» Your goal:
In the records below, the line that contains "Select the Deployments tab" marks the start. Copy it and each line after it through the end, exactly, without pictures.

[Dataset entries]

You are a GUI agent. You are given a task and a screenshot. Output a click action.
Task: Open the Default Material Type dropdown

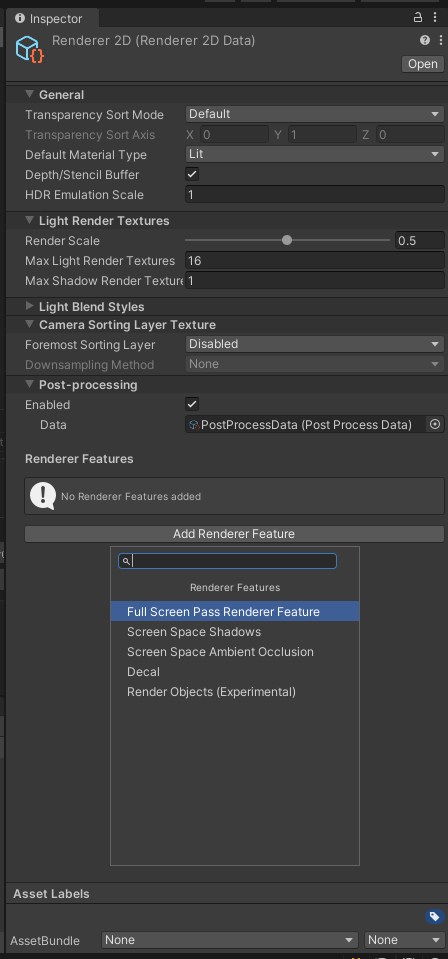[315, 154]
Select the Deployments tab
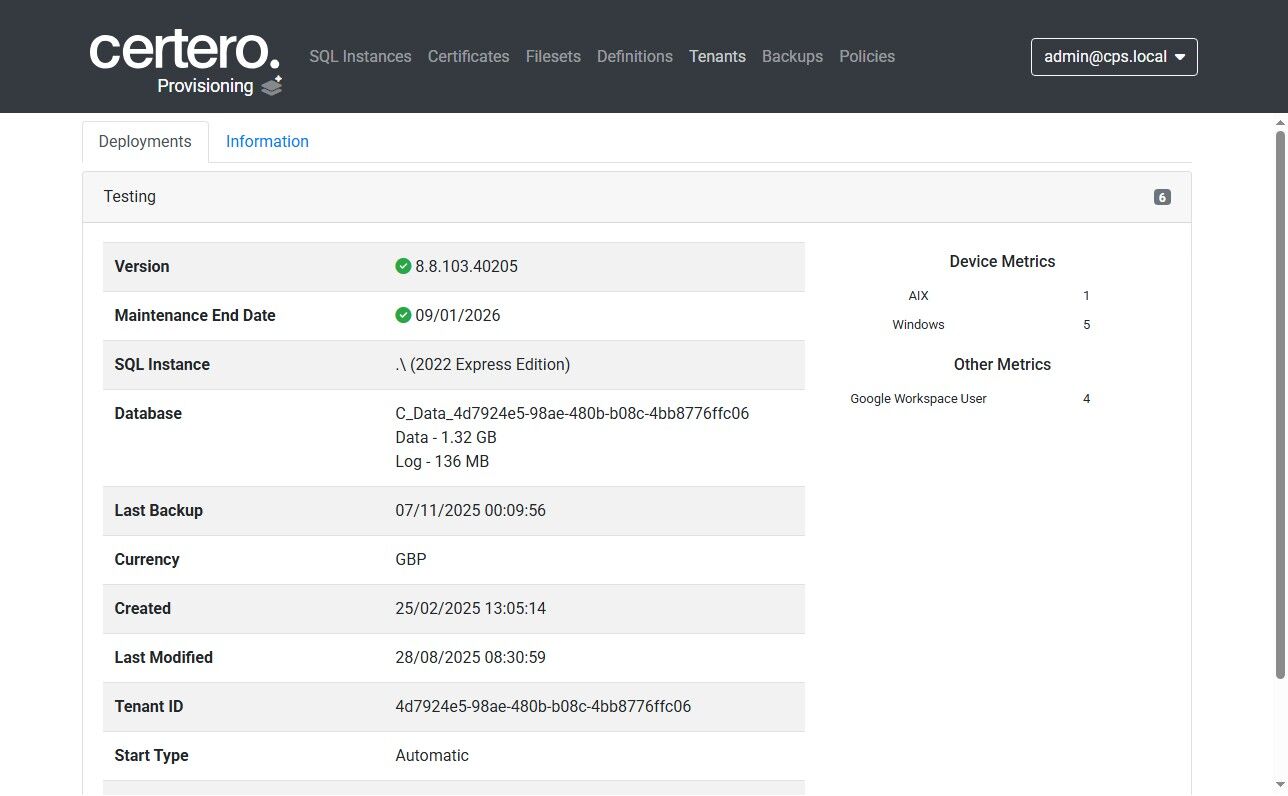1288x796 pixels. [145, 142]
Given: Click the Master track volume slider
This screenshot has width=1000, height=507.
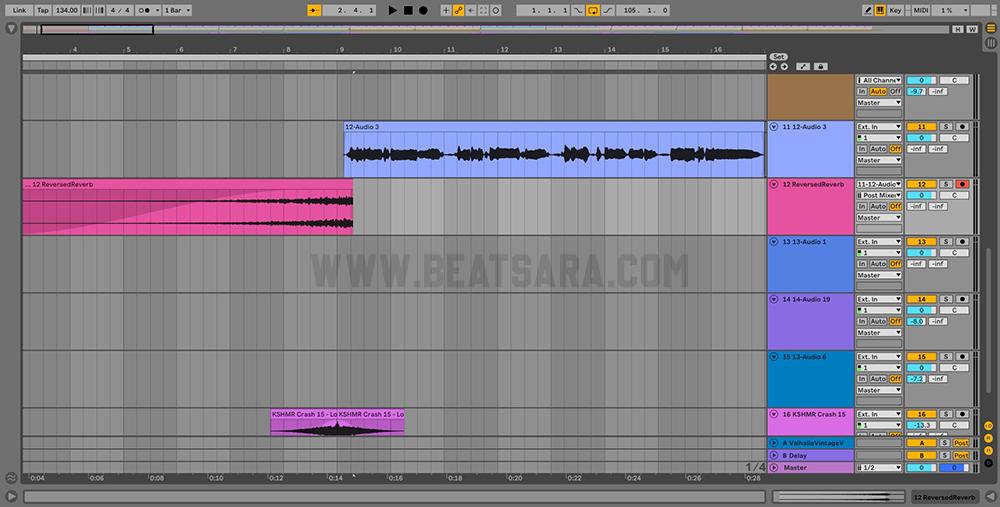Looking at the screenshot, I should coord(921,467).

» Answer section:
Select the Deployments tab
1288x796 pixels. [145, 142]
Given: Click the Master track volume slider
This screenshot has width=1000, height=507.
Looking at the screenshot, I should coord(921,467).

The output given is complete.